• _What you are asked to do_
For every line below that includes the word "will", add one; report the final number and nothing else.

• _Task input_
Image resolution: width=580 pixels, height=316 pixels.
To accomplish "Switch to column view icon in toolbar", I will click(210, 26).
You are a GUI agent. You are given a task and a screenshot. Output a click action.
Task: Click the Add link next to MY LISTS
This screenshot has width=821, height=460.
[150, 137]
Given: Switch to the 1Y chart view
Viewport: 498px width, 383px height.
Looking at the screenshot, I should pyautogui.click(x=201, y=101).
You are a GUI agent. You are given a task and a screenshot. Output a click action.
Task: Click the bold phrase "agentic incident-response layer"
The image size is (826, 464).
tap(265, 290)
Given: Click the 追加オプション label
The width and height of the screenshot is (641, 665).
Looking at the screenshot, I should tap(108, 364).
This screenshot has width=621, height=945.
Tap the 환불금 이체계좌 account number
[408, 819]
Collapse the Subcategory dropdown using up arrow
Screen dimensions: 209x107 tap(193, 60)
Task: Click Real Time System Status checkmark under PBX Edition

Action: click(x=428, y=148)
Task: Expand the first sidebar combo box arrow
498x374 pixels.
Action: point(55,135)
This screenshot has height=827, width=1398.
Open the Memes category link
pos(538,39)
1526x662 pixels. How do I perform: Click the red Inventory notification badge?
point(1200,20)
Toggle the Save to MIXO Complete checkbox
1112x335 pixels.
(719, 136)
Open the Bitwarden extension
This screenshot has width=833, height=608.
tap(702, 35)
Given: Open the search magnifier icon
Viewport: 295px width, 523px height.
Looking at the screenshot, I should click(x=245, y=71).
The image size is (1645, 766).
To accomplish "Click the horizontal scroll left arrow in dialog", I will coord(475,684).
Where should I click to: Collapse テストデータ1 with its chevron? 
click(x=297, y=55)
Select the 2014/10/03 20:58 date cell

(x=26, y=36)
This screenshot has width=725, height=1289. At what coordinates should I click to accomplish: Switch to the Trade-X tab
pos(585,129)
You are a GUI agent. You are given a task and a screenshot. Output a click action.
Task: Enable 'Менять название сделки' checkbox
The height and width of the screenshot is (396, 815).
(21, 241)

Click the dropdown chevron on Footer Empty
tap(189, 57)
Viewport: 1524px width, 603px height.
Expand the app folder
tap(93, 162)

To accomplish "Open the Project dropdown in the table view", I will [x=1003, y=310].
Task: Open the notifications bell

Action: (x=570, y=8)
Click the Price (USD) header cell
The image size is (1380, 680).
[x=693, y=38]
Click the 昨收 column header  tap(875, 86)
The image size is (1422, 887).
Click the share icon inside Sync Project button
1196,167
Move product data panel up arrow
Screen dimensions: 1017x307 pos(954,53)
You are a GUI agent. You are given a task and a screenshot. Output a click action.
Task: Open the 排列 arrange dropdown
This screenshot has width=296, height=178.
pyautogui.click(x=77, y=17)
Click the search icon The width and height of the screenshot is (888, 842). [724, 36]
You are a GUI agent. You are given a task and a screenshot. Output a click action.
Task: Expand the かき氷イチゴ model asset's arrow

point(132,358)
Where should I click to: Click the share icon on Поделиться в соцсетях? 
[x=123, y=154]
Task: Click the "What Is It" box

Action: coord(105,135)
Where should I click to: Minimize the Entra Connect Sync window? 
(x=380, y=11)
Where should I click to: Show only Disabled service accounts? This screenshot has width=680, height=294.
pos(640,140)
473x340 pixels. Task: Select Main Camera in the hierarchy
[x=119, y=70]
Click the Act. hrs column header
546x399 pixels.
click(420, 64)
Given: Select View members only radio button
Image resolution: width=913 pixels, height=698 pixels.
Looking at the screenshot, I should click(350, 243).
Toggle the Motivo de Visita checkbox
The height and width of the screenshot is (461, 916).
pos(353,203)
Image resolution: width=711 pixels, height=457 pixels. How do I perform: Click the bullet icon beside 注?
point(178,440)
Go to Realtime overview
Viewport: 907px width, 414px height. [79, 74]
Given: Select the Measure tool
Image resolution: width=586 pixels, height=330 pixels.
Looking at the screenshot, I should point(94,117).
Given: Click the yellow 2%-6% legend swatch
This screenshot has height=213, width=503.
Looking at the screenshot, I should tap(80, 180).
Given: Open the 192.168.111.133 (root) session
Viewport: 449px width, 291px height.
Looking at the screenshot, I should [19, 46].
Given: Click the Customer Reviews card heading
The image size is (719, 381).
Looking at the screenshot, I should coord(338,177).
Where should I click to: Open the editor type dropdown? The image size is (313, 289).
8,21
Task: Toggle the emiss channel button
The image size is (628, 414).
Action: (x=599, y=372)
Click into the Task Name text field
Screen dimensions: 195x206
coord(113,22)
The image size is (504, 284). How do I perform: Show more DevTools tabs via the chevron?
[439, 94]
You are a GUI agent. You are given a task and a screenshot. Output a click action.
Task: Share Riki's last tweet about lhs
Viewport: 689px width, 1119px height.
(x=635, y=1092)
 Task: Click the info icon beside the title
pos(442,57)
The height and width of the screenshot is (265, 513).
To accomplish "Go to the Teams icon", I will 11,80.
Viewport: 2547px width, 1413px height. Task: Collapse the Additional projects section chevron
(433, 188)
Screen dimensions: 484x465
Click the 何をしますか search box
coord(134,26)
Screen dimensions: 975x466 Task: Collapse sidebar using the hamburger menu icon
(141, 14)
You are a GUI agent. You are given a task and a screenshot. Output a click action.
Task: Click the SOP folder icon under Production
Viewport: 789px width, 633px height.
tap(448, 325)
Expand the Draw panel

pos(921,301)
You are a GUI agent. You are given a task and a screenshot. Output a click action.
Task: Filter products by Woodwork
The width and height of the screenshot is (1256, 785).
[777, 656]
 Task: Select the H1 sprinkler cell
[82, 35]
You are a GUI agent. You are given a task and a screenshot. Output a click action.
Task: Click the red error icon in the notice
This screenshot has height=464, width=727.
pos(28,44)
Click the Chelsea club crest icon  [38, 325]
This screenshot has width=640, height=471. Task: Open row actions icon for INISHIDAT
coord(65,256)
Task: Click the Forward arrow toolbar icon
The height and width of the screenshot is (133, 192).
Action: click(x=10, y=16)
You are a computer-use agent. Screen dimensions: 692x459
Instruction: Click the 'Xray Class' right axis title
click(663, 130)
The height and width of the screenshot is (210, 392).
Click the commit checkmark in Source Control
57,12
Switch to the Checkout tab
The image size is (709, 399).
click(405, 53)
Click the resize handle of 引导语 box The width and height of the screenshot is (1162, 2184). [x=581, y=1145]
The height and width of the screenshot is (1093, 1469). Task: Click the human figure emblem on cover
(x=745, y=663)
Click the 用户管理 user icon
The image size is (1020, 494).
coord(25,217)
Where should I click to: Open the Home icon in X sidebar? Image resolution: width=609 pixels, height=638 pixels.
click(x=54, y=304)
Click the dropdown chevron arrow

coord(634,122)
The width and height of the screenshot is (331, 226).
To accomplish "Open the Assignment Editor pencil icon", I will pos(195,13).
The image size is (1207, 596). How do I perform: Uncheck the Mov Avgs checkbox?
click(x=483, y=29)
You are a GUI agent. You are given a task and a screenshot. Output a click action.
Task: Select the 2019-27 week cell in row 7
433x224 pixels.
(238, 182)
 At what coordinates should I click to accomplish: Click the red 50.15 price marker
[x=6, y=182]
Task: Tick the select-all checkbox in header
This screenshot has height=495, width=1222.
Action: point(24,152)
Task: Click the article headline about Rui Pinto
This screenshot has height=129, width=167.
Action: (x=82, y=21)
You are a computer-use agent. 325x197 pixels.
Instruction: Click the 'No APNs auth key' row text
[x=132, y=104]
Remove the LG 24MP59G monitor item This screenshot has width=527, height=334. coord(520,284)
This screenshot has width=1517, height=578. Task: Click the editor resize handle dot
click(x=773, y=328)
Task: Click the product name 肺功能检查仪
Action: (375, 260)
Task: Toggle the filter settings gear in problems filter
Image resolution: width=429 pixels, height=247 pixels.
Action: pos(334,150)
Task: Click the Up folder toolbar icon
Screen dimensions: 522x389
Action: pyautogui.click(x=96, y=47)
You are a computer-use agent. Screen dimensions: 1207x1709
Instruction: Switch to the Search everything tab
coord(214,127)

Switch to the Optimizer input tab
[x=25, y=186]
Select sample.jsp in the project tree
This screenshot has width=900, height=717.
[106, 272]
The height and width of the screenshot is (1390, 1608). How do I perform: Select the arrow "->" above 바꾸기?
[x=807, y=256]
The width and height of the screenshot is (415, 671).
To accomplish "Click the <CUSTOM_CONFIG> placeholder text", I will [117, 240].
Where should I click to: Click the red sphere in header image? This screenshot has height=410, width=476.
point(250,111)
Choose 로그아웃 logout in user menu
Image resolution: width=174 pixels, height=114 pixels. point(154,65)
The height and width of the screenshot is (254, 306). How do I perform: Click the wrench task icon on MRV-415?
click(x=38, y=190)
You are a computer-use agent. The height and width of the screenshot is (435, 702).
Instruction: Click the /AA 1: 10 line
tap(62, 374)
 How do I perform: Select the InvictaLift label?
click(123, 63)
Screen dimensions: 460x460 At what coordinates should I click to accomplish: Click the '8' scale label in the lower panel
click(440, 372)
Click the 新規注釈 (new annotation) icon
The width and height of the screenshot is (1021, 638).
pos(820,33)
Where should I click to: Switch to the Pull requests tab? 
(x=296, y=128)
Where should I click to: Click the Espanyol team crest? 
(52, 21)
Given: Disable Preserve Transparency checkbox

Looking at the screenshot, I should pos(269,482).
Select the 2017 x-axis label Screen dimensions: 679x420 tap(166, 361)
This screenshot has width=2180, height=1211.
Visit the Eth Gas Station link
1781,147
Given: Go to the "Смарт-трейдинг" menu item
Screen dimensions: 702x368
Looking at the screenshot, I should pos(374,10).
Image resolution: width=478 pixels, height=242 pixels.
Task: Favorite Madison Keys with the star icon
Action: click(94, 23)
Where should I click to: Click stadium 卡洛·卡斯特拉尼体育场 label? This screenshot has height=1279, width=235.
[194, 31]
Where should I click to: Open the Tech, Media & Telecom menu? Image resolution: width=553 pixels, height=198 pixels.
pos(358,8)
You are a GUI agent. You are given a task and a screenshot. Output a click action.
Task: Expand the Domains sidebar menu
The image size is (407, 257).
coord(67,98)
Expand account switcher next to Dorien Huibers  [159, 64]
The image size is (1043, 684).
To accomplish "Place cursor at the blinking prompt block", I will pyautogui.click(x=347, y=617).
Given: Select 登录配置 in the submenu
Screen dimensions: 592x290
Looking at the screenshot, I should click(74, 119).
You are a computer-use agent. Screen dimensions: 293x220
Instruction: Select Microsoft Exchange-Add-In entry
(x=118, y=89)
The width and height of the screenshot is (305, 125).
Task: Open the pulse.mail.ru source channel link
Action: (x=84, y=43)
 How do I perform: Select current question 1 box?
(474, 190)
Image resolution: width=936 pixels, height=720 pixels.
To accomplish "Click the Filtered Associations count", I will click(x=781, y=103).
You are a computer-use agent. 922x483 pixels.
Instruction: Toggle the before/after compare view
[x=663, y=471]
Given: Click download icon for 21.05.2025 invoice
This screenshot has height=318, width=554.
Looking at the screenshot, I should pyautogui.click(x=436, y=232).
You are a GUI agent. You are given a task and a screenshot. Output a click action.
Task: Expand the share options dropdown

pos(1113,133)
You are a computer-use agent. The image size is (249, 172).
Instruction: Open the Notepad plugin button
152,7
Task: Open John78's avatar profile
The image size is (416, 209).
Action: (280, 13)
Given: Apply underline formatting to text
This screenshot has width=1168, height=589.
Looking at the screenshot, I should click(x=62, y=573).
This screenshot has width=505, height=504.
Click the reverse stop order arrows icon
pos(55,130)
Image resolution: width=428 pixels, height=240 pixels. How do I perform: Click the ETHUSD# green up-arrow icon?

• _Your solution_
8